Por cierto, en este punto cabe un inciso. La idea de que hay que quedarse quietos porque se van a ganar las elecciones pero que si el 7-O las pillan entonces se llamará al pueblo a la calle, es totalmente irreal. A una sociedad que se le anuncia una victoria segura no se la llama en un día para que se enfrente a un fraude; lo más probable es que no salga, pero si sale a la calle -en esas condiciones de improvisación- los mismos que han robado las elecciones no tendrán remilgos a la hora de reprimir con todo; una dirección responsable no someterá a la sociedad a ese albur.
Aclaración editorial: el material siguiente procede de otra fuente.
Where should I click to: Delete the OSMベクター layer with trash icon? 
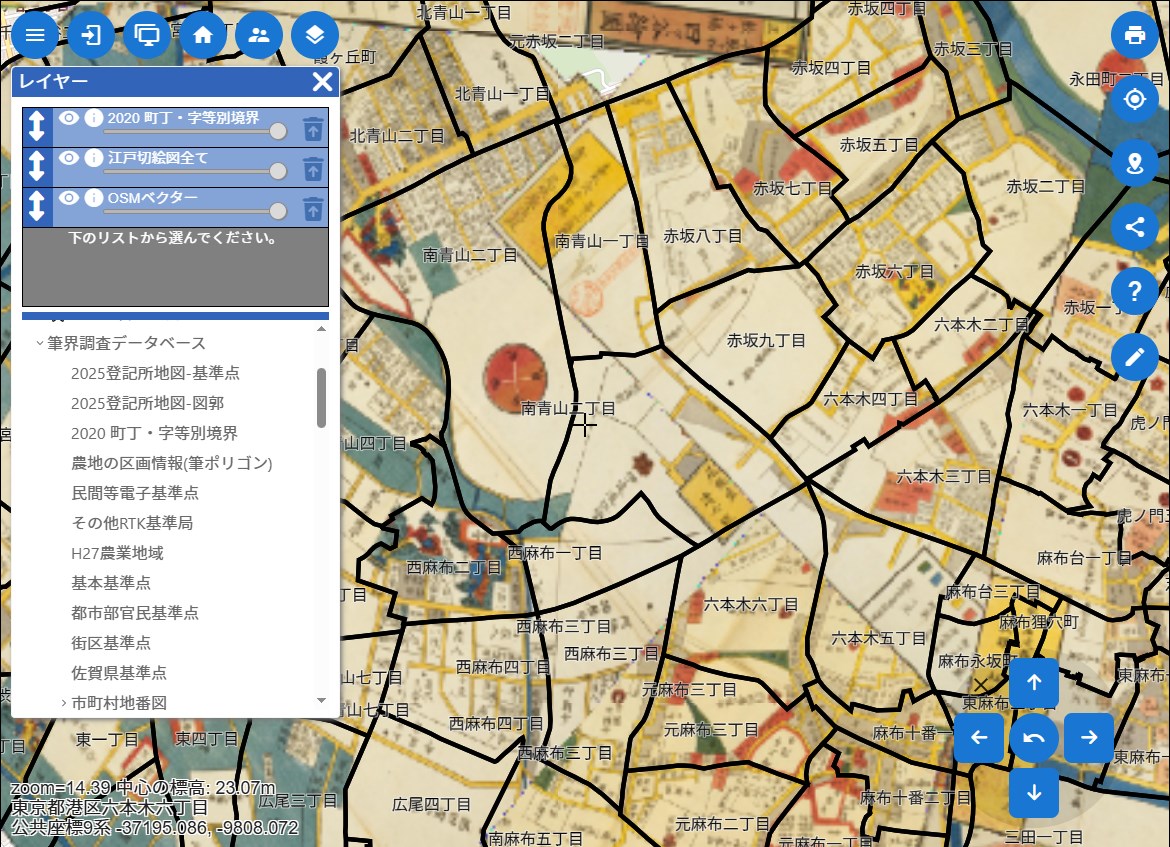coord(313,208)
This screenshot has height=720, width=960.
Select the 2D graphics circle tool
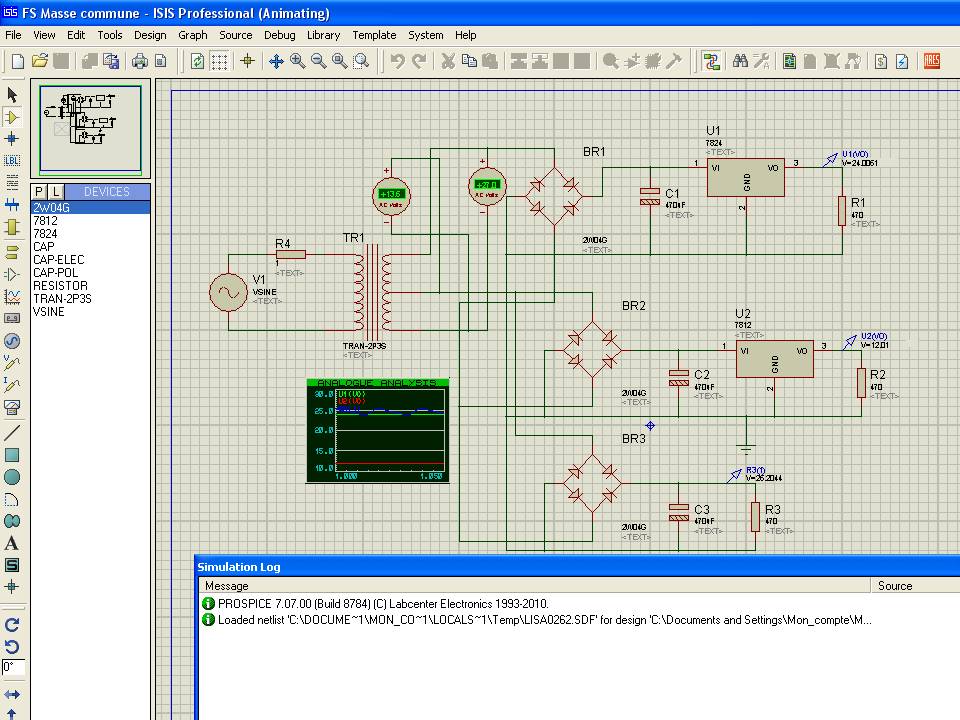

La otra opción es que Capriles gane y que en el tejemaneje dentro del CNE alguien pretenda que los datos se cambien al estilo del plebiscito de Pérez Jiménez en diciembre de 1957. En ese caso, la oposición ya tendría toda la información, lo mismo que los militares institucionalistas y las fuerzas organizadas, y se podría producir la situación del referéndum constitucional de 2007 cuando el régimen de Chávez fue paralizado por la combinación de la actitud decidida y planificada de los partidos en el CNE, el movimiento estudiantil y los militares, estimulados por quien había sido hasta hace poco su jefe, el general Baduel.

CONCLUSIÓN.
La única forma de que la oposición cuaje la posibilidad real de victoria es con una denuncia política del plan del Gobierno, no sólo ni tanto de desconocer un resultado electoral favorable a Capriles, sino de la voluntad oficial de impedir, por la vía del CNE, del RE, de las mesas, de la intimidación de miembros del Plan República, de grupos paramilitares, de las mesas para "espacios chavistas", que se materialice una votación efectiva, mayoritariamente dirigida a Capriles.